** START Extract provided **

What question are you trying to answer?

To answer your fracking questions:

1) How effective it was depends on what the goal was, and how much it contributed to achieving that goal.

2) Yes, there are many ways, depending on goals and methods. Voting records, public opinion polls, media hits, fundraising…

3) It depends on the protest.
posted by klangklangston at 3:26 PM on April 25, 2014 [1 favorite]

Protests without media coverage aren't particularly effective. The best thing anyone can do is to find a way to clearly explain his/her POV so that the public can easily understand why The Thing is wrong, and then get that explanation to the press, in a way that makes it easy for the press to explain that position to the consumers of the media. Standing around in front of the White House makes the participants feel useful, but I'm not convinced that the onlookers are really swayed.
posted by Ideefixe at 3:49 PM on April 25, 2014

I think you're taking too narrow a view of how activism works, as if it can only have one goal to the exclusion of all else. A big event like the one you're describing can have an impact in lots of different ways:

-It can directly affect the opinions of those with the power to make direct change on the issue. (Rep. Jones didn't know much about fracking, but now he knows more and thinks it's bad).

-It can affect the political calculations of those with power. (Rep. Jones now knows that X number of activists from his district care about fracking, and will vote accordingly, and tell all their friends to vote accordingly, and potentially give money, time and energy to his opponent if he does the wrong thing on this issue.)

** END Extract provided **
** START Dataset excerpt **

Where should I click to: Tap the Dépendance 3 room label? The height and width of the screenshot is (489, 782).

** END Dataset excerpt **

Challenges:
**1)** In the forum thread about whether protests work, which ways of measuring a protest's effect does the first reply name?
**2)** Continue the forum thread about whether protests work from its last line, adding more points to the list of ways a big event can have an impact.

Outputs by task:
**1)** Voting records, public opinion polls, media hits, and fundraising.

**2)**
-It can shift the space of political discourse by forcing politicians and the media to respond to new ideas, proposals and issues. (Rep. Jones is forced to publicly respond to arguments for a ban on fracking, which makes his previous position of unrestricted fracking look extreme and untenable.)

-It can raise an issue's salience both inside the corridors of power out on the street. (Joe Q. Public hadn't heard of fracking before, but now that he has he's going to start paying attention to arguments for and against it, and seeing which politicians take which stances.)

-It can convince undecided constituents to come around to a specific point of view. (Joe Q. Public didn't care about fracking until he saw the news coverage generated by the March Against Fracking).

-It can motivate activists and give them the connections and tools they need to build organizational strength. (Susy Activist didn't think she could make a difference, but now that she's fired up and has met all these great activists, she's going to go home and join up with some of the people she met at the march to found Springfielders Against Fracking to convince her local elected officials to oppose fracking.)

And those are just the examples I can think of off the top of my head. And these goals are usually more complementary than competing. For example, one of the measures of success for any big event is how much media coverage, which helps with almost all of the goals that I mentioned. It's also important not to look at any one event purely in isolation. Different events can succeed in different ways, or build on each other. For example, one common strategy in these types of campaigns is to hold a big rally which generates lots of attention and shows strength, and then follow up with small meetings between legislators and activists from their district. Most of the actual work of convincing happens away from the limelight in those smaller meetings, but the show of strength is essential in getting those meetings and making sure that they are taken seriously.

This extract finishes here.